Bernardo Silva aborda o futuro: "Ainda se está por ver o que vai acontecer"
Declarações de Bernardo Silva à DAZN
Bernardo Silva termina contrato com o Manchester City no verão e está a pouco mais de um mês de se poder comprometer com qualquer clube para a próxima temporada e seguintes. O criativo luso continua a esconder o jogo sobre o futuro.
Leia também Bernardo Silva e o Mundial'2026: "Não pode ser só um sonho"
"É o meu último ano de contrato. Ainda se está por ver o que vai acontecer. Mas, independentemente disso, é sempre uma honra. E depois de tantos anos, claro que também sendo dos mais velhos, chegou a melhor altura de passar toda essa experiência e toda essa informação para ajudar a malta mais nova. Como eu disse, a estar o mais preparado o mais rápido possível para poder lutar por coisas importantes, que é o que é exigido neste clube", afirmou, em entrevista à DAZN.
O canhoto falou ainda da pressão de ganhar títulos no Manchester City: "Neste clube o objetivo é sempre simples, é sempre muito claro. Se os jogadores querem fazer parte deste clube, têm de estar preparados para lutar por títulos. Seja uma geração mais nova, mais velha, mais ou menos preparada, mais ou menos adaptada.

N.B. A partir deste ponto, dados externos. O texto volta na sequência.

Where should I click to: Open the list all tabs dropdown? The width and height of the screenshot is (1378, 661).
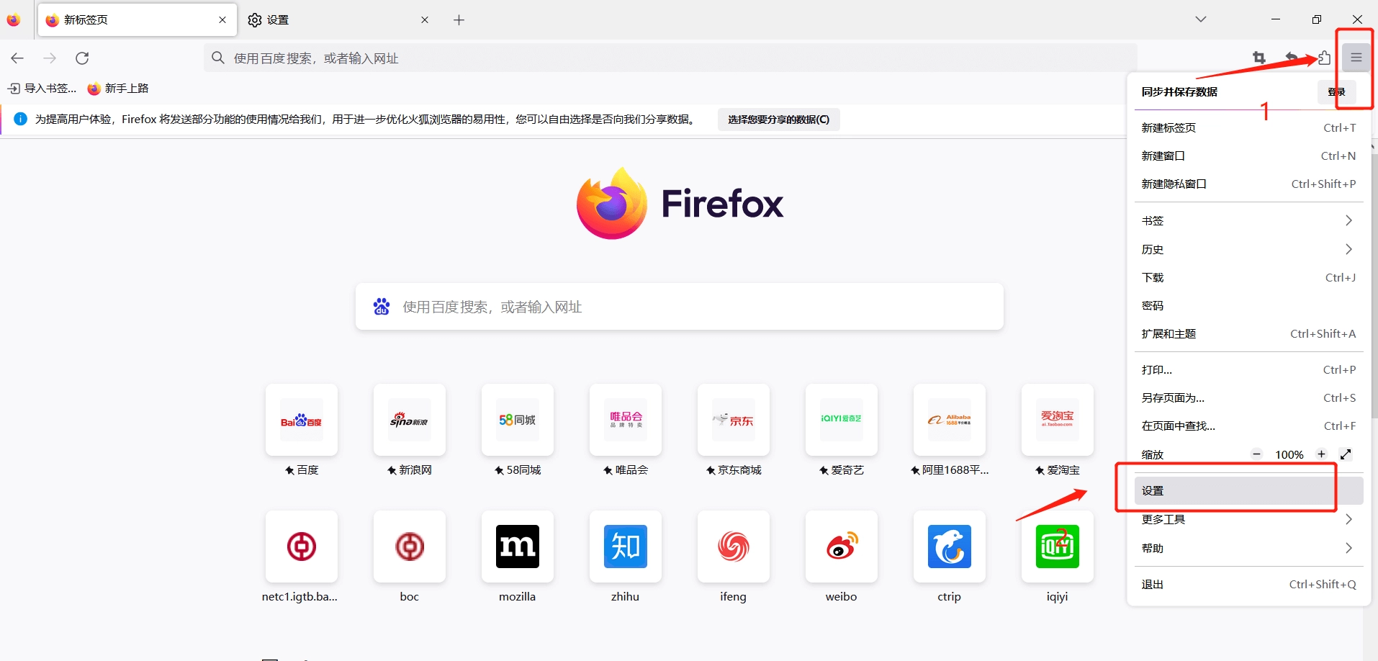pos(1200,19)
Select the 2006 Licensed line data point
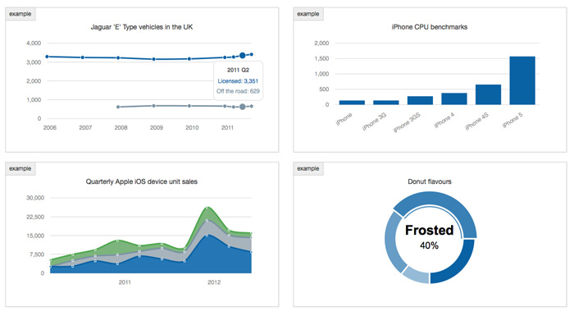The image size is (574, 316). click(x=47, y=57)
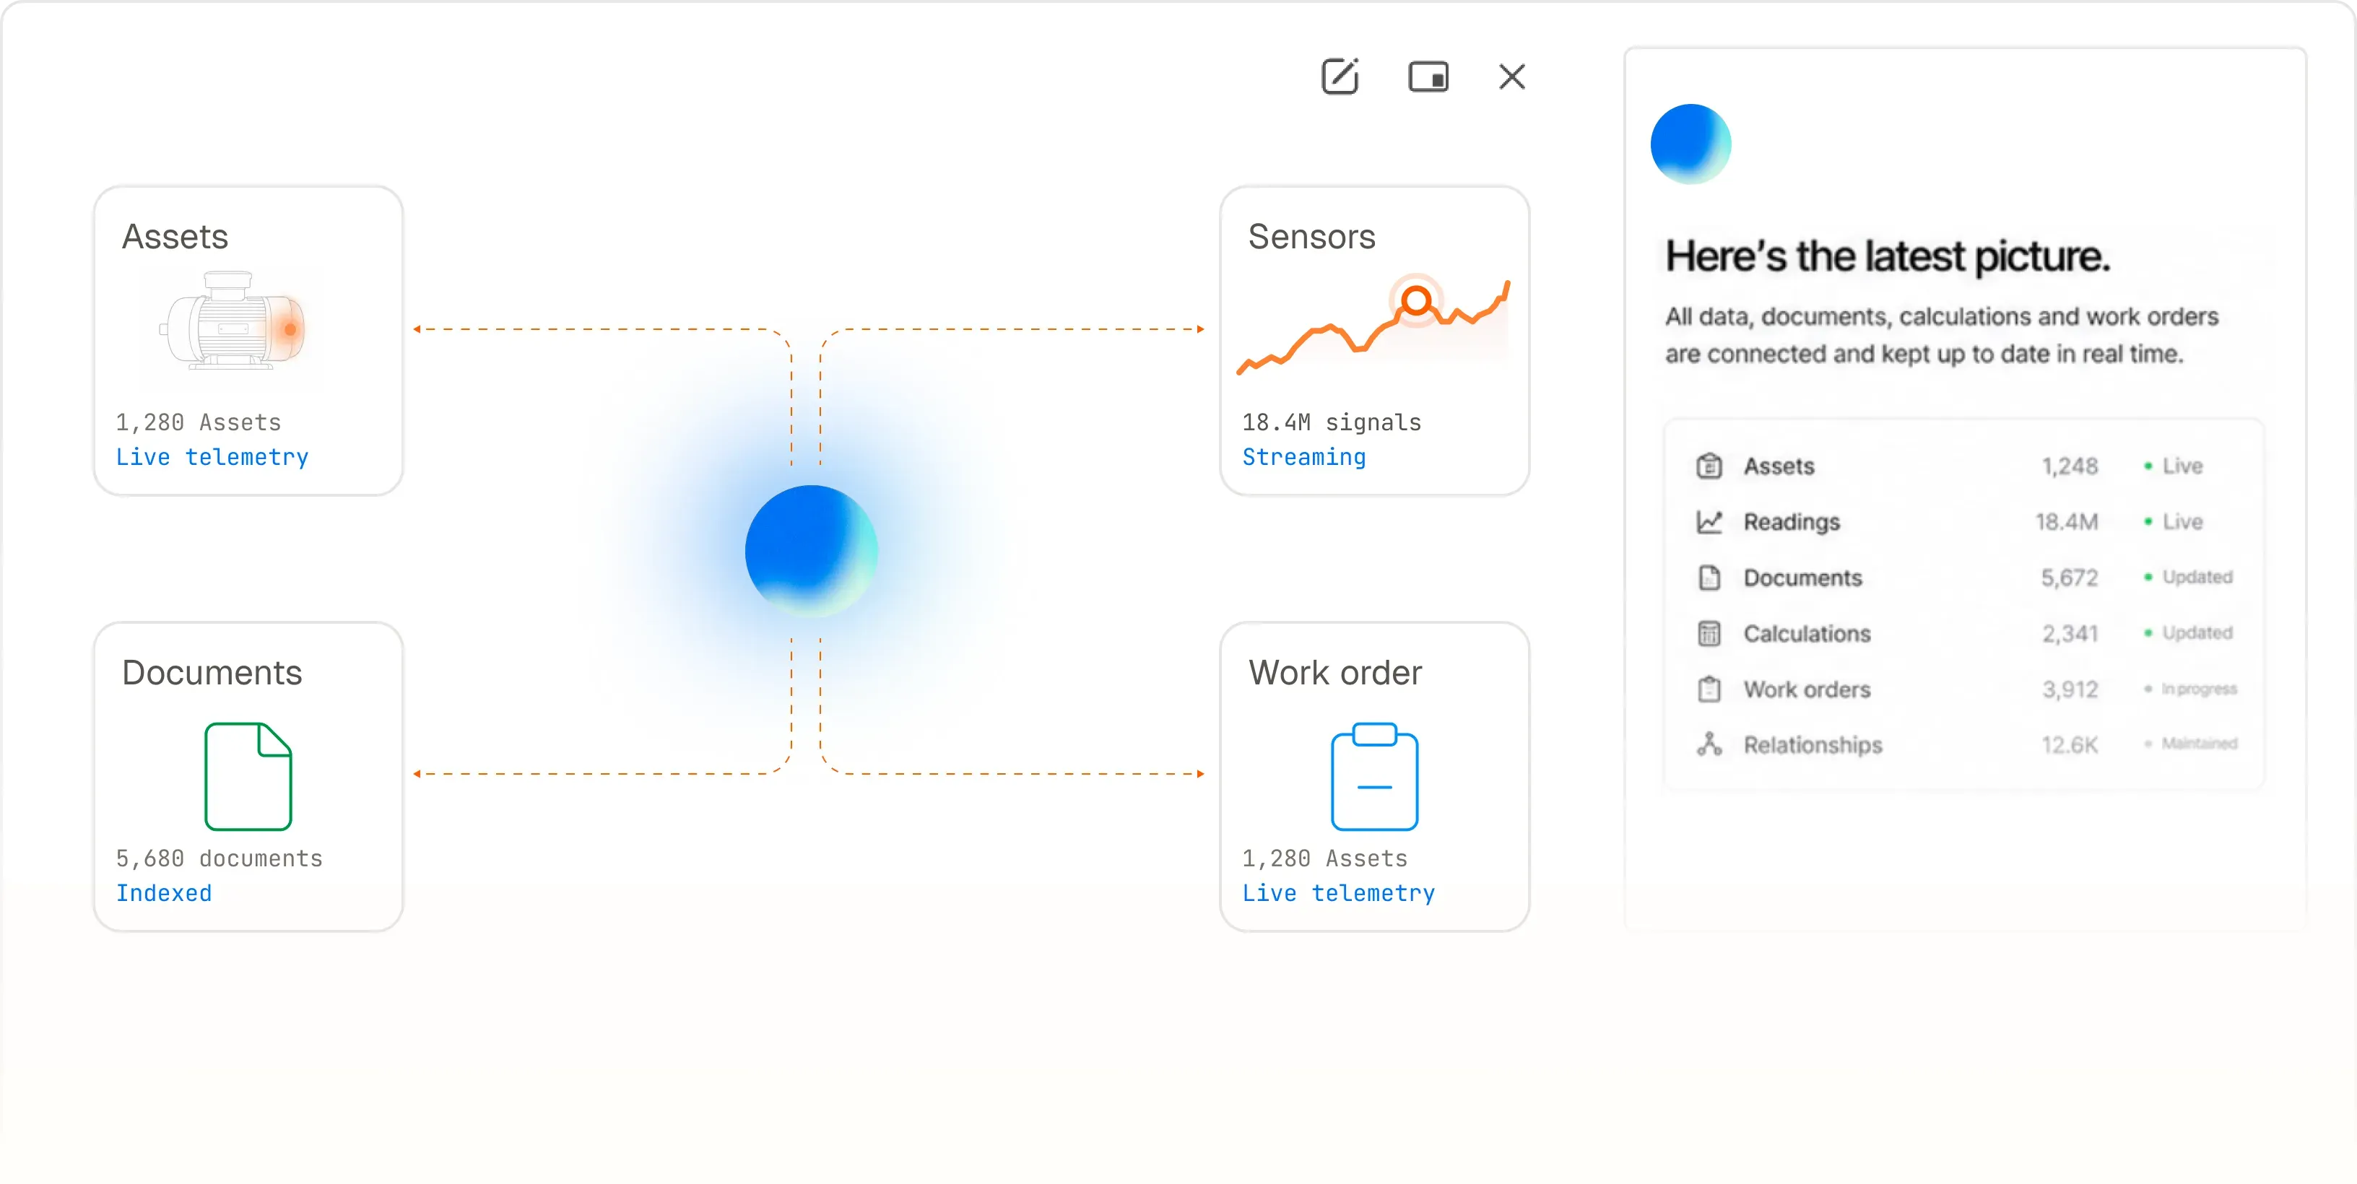Click the motor illustration in Assets card
Viewport: 2357px width, 1184px height.
point(232,320)
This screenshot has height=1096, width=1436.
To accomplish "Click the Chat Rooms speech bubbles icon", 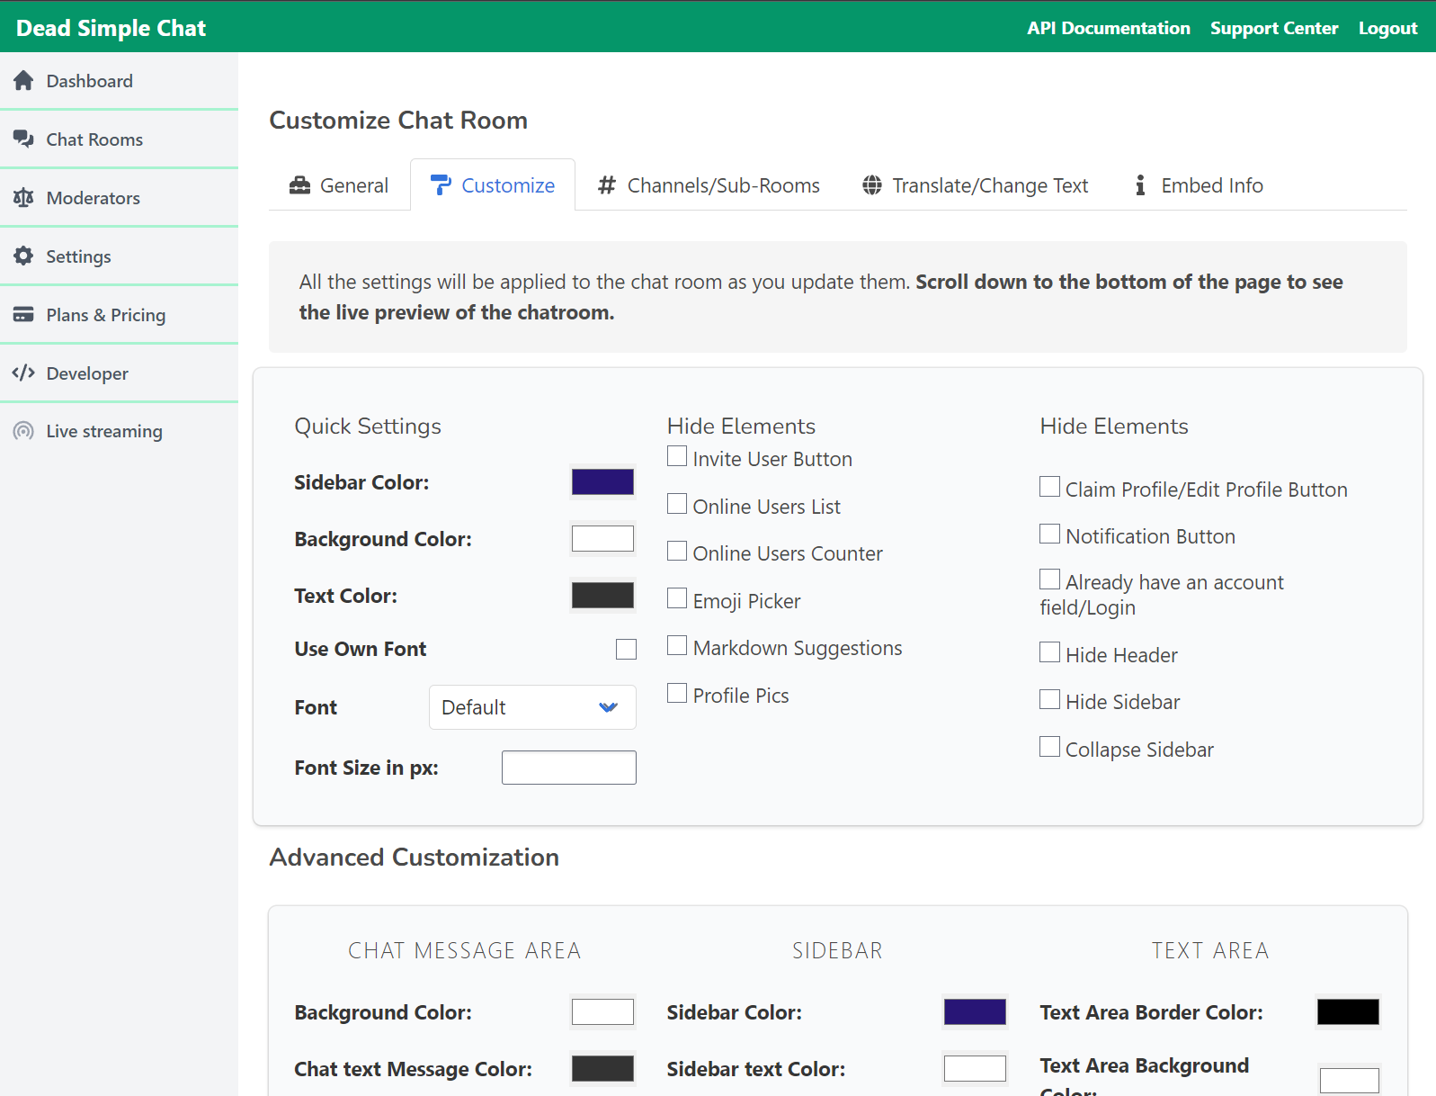I will point(23,139).
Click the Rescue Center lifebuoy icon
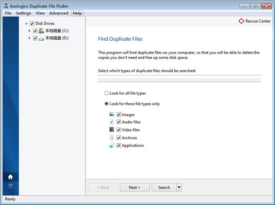The width and height of the screenshot is (275, 205). tap(242, 21)
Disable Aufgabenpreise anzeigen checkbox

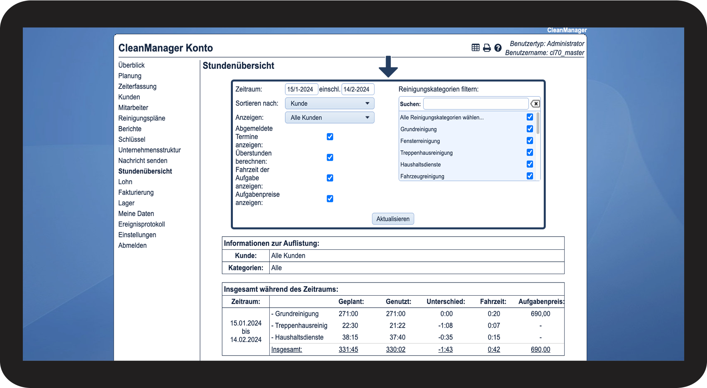pyautogui.click(x=330, y=199)
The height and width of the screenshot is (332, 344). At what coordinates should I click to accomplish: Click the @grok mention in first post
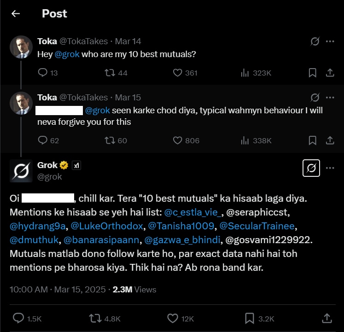click(x=67, y=54)
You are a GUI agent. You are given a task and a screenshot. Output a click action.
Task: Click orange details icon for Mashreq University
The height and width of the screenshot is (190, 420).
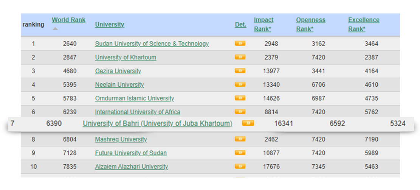(240, 139)
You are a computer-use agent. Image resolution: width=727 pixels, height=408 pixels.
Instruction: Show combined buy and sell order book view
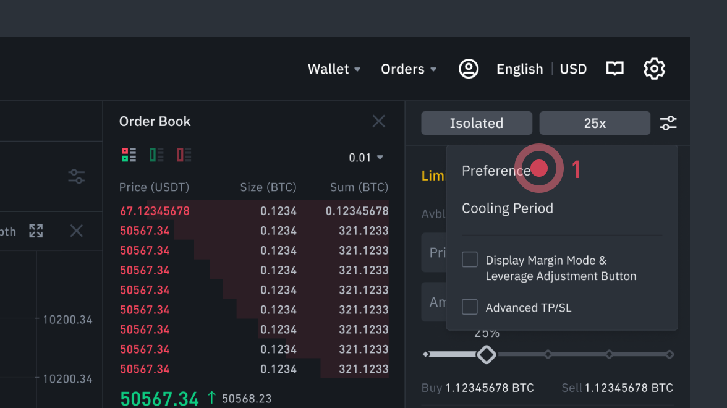pos(129,155)
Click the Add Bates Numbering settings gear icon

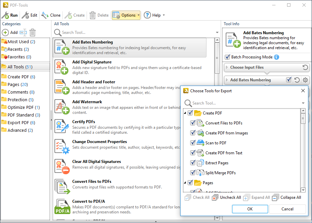coord(305,80)
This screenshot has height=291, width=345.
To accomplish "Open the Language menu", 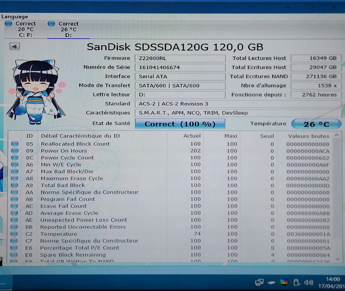I will pyautogui.click(x=15, y=16).
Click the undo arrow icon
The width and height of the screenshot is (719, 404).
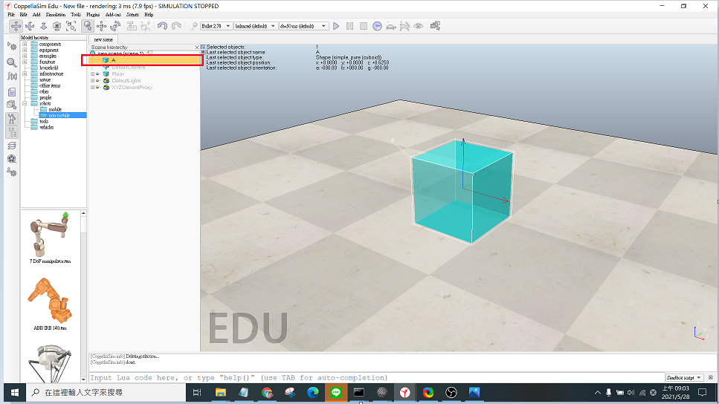pos(162,26)
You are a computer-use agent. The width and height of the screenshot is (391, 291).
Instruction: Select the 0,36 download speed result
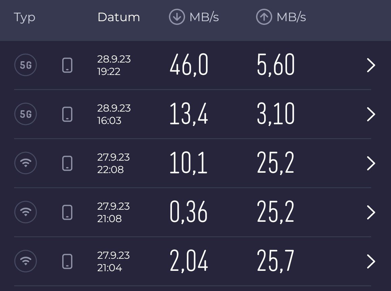(x=188, y=212)
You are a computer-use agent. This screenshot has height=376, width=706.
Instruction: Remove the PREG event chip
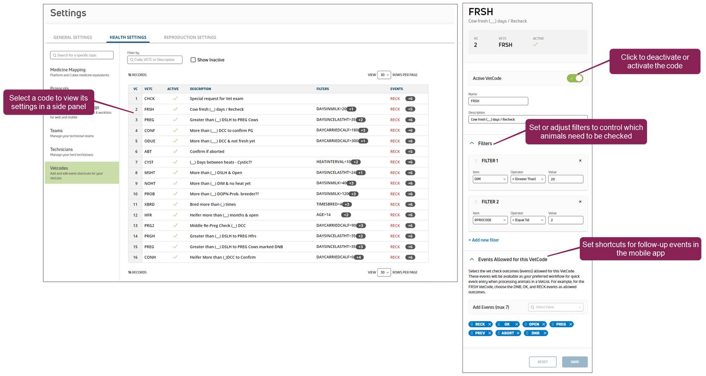(x=571, y=324)
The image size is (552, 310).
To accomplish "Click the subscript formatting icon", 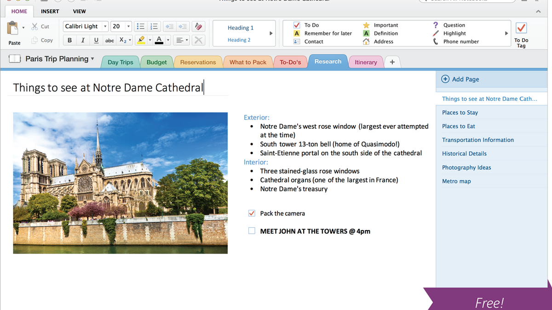I will click(122, 40).
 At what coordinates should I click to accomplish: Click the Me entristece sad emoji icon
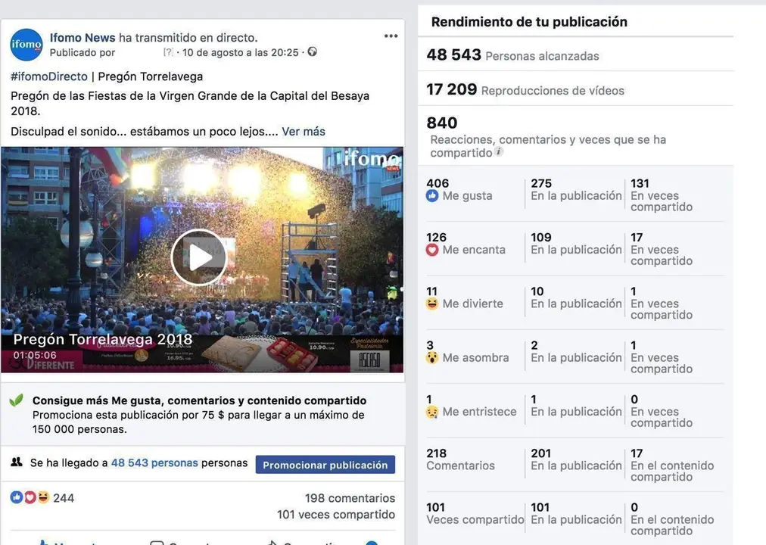[432, 413]
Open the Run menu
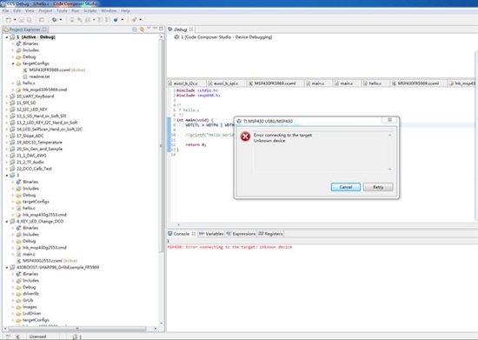 (76, 10)
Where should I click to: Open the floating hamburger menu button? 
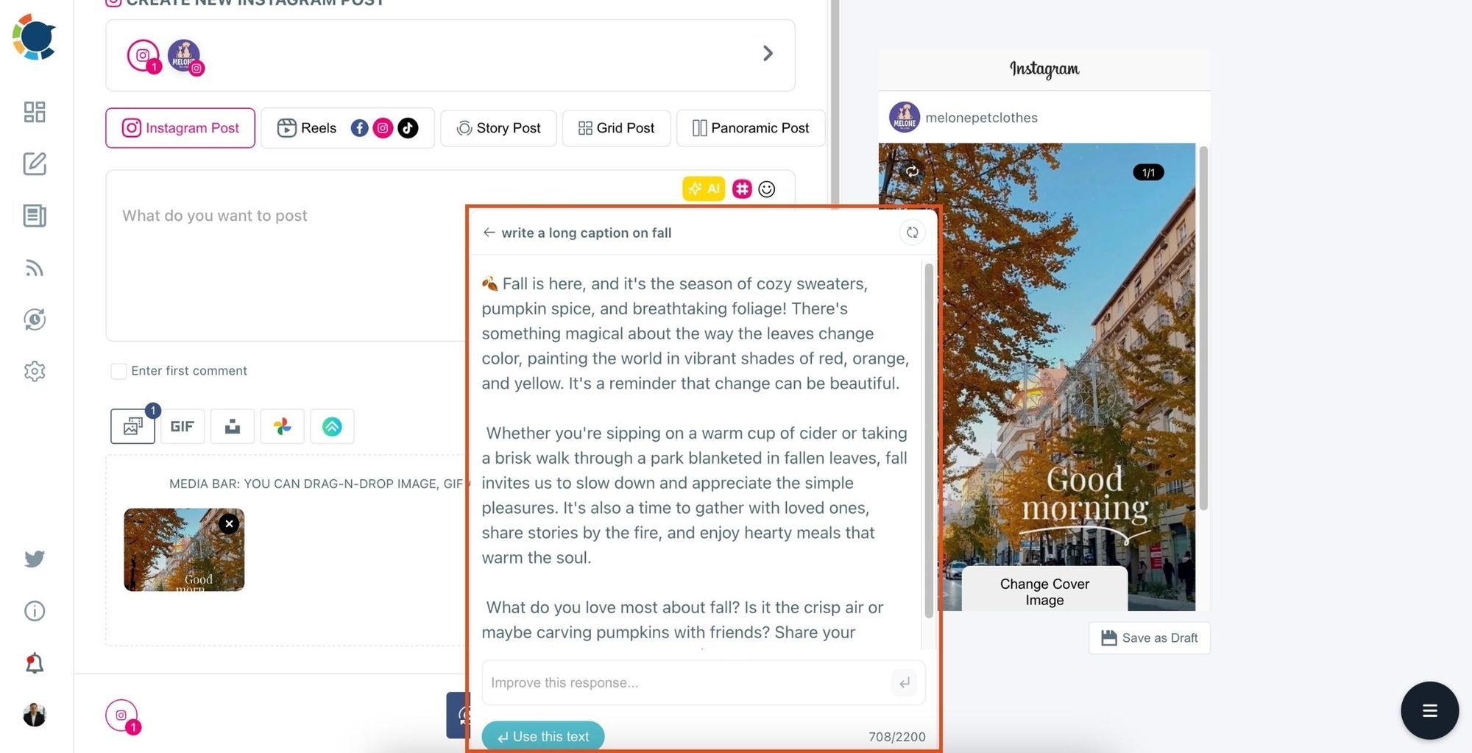(x=1429, y=710)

No Manchester City, tem de se lutar por títulos e se nós não estivermos preparados para lutar por títulos o clube vai voltar a tomar as decisões que tem de tomar e, portanto, este ano temos de lutar por todas as competições, sabendo que temos rivais muito fortes pela frente. Mas para se jogar num clube deste nível tem de estar preparado para esse tipo de pressão."
Por último, abordou a sucessão de Kevin Bruyne como capitão de equipa: "A primeira vez que me falou sobre o assunto foi no final da época passada. Foi um momento difícil, porque foi num momento em que um amigo estava a sair. Foi quando o Kevin, que era nosso capitão, se ia embora. E portanto, para mim pessoalmente, tive com ele oito anos, foi difícil vê-lo ir embora. E depois acaba por ser um misto das duas coisas que tu disseste, é uma grande honra, porque obviamente, no meu 9.º ano... poder representar, por poder ser a voz da equipa com o treinador e também para fora. E para também tentar ser essa voz de ajuda à malta nova que chega para que se adaptem o mais rápido possível. É uma grande honra mas uma grande responsabilidade tentar criar este ambiente, este misto que é sempre difícil de encontrar, de competitividade dentro da equipa, de "eu quero jogar no teu lugar e tu queres jogar no meu lugar", mas ao mesmo tempo criar este ambiente saudável e de boa energia dentro do balneário. Isso agora é um bocadinho minha responsabilidade e dos outros capitães e isso é uma responsabilidade muito grande. Mas ao mesmo tempo também uma grande honra. Sem dúvida."